• Supplied material
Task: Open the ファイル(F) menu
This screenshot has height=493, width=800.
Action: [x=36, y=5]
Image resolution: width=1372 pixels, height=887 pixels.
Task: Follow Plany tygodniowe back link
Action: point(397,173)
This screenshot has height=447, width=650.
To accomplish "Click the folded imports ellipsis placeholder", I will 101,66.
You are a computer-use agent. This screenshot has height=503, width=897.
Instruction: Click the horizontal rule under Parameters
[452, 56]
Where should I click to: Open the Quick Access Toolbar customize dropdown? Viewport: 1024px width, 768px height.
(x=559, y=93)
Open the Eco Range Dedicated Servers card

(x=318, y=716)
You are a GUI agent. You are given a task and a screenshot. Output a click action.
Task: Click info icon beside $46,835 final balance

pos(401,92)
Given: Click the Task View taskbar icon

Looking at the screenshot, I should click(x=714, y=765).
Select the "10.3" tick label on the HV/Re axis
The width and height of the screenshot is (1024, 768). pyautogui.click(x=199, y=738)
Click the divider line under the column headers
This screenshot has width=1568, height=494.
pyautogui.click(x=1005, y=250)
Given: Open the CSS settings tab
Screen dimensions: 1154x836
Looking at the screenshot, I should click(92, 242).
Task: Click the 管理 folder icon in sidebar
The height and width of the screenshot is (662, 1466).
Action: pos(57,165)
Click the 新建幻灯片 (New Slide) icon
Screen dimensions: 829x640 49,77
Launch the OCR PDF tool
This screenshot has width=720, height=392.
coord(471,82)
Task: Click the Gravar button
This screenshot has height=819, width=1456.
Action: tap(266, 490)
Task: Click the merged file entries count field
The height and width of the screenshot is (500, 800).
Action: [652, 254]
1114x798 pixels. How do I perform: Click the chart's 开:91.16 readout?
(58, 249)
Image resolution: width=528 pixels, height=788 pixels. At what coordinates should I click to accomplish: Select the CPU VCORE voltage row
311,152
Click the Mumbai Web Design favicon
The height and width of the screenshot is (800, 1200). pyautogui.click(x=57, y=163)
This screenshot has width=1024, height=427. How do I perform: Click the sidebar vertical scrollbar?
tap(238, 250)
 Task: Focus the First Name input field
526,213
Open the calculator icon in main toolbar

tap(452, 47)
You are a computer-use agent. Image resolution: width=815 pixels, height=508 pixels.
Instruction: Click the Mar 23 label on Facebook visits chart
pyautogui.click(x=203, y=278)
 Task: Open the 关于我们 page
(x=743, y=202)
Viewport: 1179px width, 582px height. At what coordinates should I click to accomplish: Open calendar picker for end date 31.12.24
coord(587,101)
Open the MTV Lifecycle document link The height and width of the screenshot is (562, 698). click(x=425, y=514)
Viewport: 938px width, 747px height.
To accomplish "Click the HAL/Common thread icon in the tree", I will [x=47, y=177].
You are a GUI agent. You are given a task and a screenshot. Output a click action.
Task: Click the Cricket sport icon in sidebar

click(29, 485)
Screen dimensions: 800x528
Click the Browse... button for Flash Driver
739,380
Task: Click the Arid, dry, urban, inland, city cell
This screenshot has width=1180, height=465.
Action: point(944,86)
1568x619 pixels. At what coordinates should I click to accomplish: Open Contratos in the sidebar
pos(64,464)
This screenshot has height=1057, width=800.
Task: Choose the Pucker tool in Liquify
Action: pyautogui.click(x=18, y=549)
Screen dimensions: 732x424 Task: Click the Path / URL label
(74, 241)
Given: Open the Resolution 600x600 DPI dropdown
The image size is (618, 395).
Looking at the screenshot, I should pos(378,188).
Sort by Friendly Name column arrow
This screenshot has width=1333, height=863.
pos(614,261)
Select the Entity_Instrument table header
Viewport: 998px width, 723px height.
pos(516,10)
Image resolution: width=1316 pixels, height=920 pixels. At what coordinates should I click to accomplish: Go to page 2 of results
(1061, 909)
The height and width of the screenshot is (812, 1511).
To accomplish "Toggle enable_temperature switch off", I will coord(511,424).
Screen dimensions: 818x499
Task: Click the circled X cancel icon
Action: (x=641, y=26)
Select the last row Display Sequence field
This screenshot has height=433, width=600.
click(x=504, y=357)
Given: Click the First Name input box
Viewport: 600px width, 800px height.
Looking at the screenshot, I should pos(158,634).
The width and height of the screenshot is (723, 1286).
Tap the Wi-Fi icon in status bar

• Exercise requirements
Check each line of the records above for "computer", and copy those that have it.

• Solution to this task
You are a computer-use agent. This screenshot has height=503, width=897.
You are a computer-use agent. Image resolution: width=815 pixels, height=508 pixels.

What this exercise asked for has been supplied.